| BRIEF |
Taking the line that contains "Toggle holdings valuation to 円貨" as the first, copy exactly every line through the last line of the records, and nothing else.

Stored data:
· · ·

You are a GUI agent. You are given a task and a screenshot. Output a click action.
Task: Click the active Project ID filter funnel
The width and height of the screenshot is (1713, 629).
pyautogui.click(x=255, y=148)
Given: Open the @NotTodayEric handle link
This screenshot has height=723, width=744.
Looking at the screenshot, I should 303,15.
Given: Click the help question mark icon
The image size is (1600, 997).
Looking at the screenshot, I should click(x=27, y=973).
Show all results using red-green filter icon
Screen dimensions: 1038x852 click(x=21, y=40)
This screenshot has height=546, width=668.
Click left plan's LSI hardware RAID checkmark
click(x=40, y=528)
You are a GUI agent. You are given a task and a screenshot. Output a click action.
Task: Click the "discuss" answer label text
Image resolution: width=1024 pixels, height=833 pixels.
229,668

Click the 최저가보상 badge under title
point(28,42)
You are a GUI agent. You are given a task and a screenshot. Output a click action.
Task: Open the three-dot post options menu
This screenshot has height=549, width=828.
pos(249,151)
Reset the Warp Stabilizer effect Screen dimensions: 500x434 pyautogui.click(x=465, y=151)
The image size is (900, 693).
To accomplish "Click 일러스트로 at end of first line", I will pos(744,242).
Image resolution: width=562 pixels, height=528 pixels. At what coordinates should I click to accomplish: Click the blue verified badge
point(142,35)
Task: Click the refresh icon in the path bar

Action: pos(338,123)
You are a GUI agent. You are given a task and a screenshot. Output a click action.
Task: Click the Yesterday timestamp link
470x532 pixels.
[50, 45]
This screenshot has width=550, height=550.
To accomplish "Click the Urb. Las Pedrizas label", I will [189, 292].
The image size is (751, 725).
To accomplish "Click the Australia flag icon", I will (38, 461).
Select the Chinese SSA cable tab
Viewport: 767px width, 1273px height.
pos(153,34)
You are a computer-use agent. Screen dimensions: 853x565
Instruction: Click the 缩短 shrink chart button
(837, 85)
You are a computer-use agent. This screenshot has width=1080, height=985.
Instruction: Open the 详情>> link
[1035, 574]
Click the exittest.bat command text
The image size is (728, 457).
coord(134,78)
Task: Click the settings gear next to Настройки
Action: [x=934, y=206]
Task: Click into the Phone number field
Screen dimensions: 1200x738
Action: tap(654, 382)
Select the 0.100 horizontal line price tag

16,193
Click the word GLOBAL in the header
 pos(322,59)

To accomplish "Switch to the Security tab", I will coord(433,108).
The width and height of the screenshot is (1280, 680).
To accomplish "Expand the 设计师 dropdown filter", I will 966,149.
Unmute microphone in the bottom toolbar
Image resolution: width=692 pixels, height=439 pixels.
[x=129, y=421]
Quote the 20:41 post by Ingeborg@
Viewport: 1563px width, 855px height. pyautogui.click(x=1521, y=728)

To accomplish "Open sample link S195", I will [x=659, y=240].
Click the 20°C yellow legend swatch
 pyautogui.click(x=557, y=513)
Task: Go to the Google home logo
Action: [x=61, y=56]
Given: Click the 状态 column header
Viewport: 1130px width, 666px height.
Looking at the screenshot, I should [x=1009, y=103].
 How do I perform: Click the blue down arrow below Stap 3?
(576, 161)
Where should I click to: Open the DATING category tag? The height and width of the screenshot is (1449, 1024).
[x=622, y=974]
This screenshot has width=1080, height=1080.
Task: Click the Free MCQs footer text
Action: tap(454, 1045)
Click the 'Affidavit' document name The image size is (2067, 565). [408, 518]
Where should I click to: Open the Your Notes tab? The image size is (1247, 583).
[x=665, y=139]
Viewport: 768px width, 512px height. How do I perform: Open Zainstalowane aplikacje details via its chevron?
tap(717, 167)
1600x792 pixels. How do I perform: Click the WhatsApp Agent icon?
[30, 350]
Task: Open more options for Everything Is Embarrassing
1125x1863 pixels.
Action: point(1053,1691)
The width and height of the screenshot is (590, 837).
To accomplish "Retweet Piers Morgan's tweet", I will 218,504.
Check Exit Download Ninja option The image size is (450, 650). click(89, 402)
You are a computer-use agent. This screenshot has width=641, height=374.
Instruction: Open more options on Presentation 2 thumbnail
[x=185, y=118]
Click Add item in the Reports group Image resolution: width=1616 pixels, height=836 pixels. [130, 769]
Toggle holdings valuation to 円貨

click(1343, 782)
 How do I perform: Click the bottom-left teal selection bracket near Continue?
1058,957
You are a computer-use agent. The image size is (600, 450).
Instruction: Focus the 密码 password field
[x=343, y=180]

· · ·

| FINAL ANSWER |
Toggle holdings valuation to 円貨

click(1343, 782)
 How do I perform: Click the bottom-left teal selection bracket near Continue?
1058,957
You are a computer-use agent. The image size is (600, 450).
Instruction: Focus the 密码 password field
[x=343, y=180]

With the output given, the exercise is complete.